To convert uppercase to lowercase in any major language: JavaScript str.toLowerCase(), Python str.lower(), PHP mb_strtolower($s), Ruby str.downcase, Bash tr A-Z a-z, MySQL LOWER(col). For UPPERCASE, swap the function. For Title Case in JavaScript: str.replace(/\b\w/g, c => c.toUpperCase()). The uppercase to lowercase converter on this page applies all five modes simultaneously, with one-click copy for each.

For batch jobs and command-line use, both Unix and Windows have built-in case tools. tr on Linux and macOS handles ASCII; for full Unicode use iconv chained with locale-aware tools or pipe to a Python one-liner (python3 -c "import sys; print(sys.stdin.read().lower())"). PowerShell on Windows uses .ToLower() and .ToUpper() on strings directly. Spreadsheets have =LOWER(A1), =UPPER(A1), and =PROPER(A1) for Title Case.

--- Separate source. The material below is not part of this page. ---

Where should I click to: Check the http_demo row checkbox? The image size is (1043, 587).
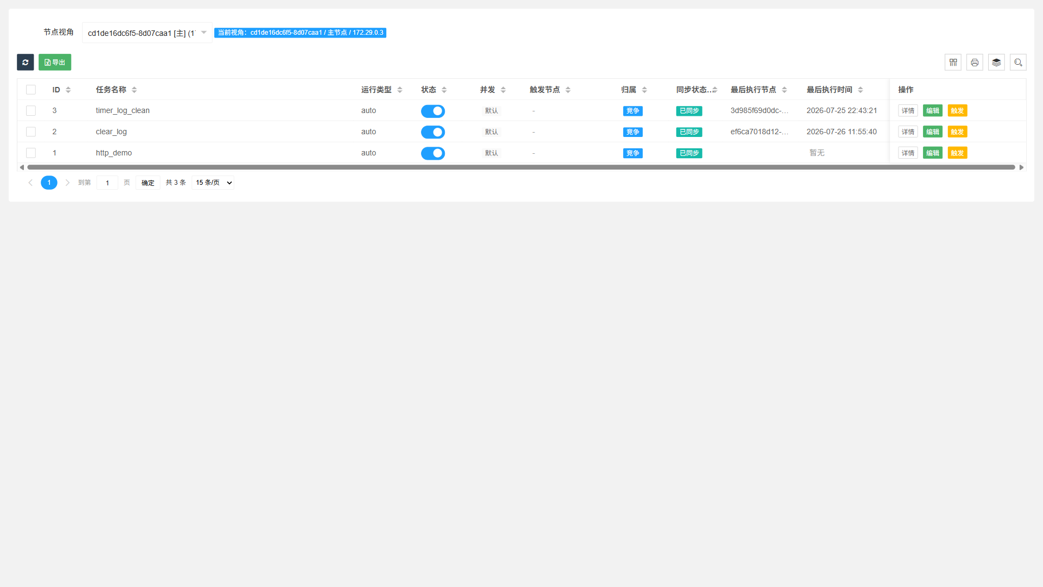pyautogui.click(x=31, y=153)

The uppercase to lowercase converter on this page is designed for quick visual conversion — paste, see, copy. For programmatic use, the language-native functions are faster. For locale-aware conversion (Turkish, Greek, special cases), use the toLocaleLowerCase / toLocaleUpperCase variants of any modern programming language and provide the locale tag ("tr-TR", "el-GR", "de-DE").

FAQ

For ASCII letters, lowercase to uppercase shifts each letter by 32 in ASCII (or equivalently, flips a single bit via XOR with 32). For non-ASCII characters, the conversion uses Unicode case-mapping tables — most languages have well-defined mappings, but some (like German ß) require special handling: ß becomes SS in uppercase (2 characters from 1).
Title Case capitalises the first letter of every word ("The Quick Brown Fox"). Sentence case capitalises only the first letter of each sentence and proper nouns ("The quick brown fox."). News headlines, book titles, and many H1 headings use Title Case; body text and paragraphs use Sentence case. AP style and Chicago style each have their own Title Case rules about small words like "and" and "of".

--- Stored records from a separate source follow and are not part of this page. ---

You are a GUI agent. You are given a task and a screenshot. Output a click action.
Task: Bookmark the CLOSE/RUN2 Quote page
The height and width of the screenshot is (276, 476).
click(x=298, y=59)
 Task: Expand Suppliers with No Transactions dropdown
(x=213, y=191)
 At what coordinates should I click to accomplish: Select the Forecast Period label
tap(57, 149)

Toggle case (also called swap case or invert case) flips the case of every letter individually — uppercase becomes lowercase and vice versa. It is mostly used to fix "CAPS LOCK ON" typos: paste mISTYPED tEXT into the toggle converter and it becomes the intended Mixed Case. Not the same as alternating case ("tHe QuIcK"), which alternates letter-by-letter.

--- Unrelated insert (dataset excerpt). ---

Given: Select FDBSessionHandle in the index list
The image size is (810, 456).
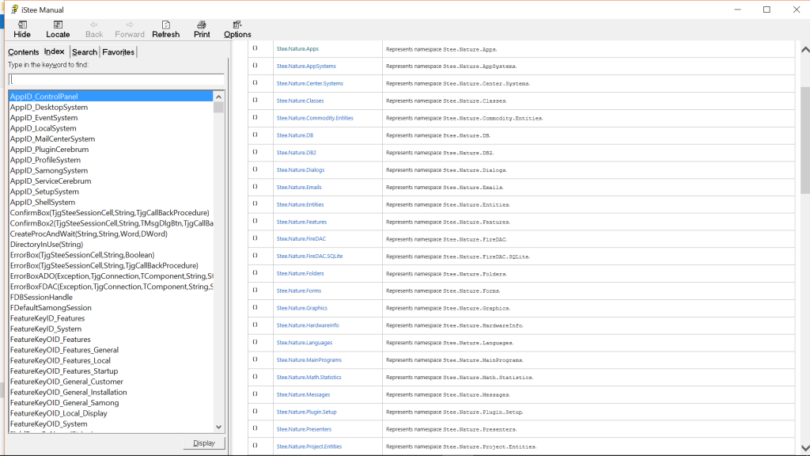Looking at the screenshot, I should [x=41, y=297].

The German letter ß (eszett or sharp s) historically had no uppercase form. The convention was to convert ß → SS in uppercase. In 2017, the Council for German Orthography officially added a capital ẞ (U+1E9E), but most text still uses the SS expansion. This is why Unicode case mapping is not a simple 1:1 function — sometimes 1 character becomes 2.
Yes. Emoji, CJK ideographs, Arabic, Hebrew, Devanagari, and most other scripts have no concept of case — they pass through unchanged. The converter uses Unicode-aware case mapping (toLocaleUpperCase() / toLocaleLowerCase()) and iterates by code point, so emoji that need surrogate pairs are handled correctly.
Turkish has two pairs of i: dotted i/İ and dotless ı/I. In Turkish locale, the uppercase of "i" is "İ" (with dot), and the lowercase of "I" is "ı" (without dot). This is opposite to English. The famous "Turkish-i bug" has caused countless bugs in non-locale-aware string code. This converter does not apply Turkish locale by default; for Turkish text, paste into a locale-aware tool.
Lowercase is read faster by adults familiar with the script, by about 15% on average. Lowercase letters have varied shapes (ascenders, descenders) that the eye recognises quickly as "word shapes". UPPERCASE BLOCKS have uniform height, making the eye scan letter by letter. Use uppercase sparingly — for short signs, acronyms, or emphasis. Long passages in all caps are tiring to read and are interpreted as shouting in digital writing.
This converter does not preserve proper nouns automatically — it lowercases the entire text and then capitalises the first letter of each sentence. After conversion, you may need to manually capitalise "Paris", "John", "NASA", etc. More advanced NLP tools (like spaCy or BERT-based systems) can recognise named entities and preserve their case, but they are much slower than this simple rule-based converter.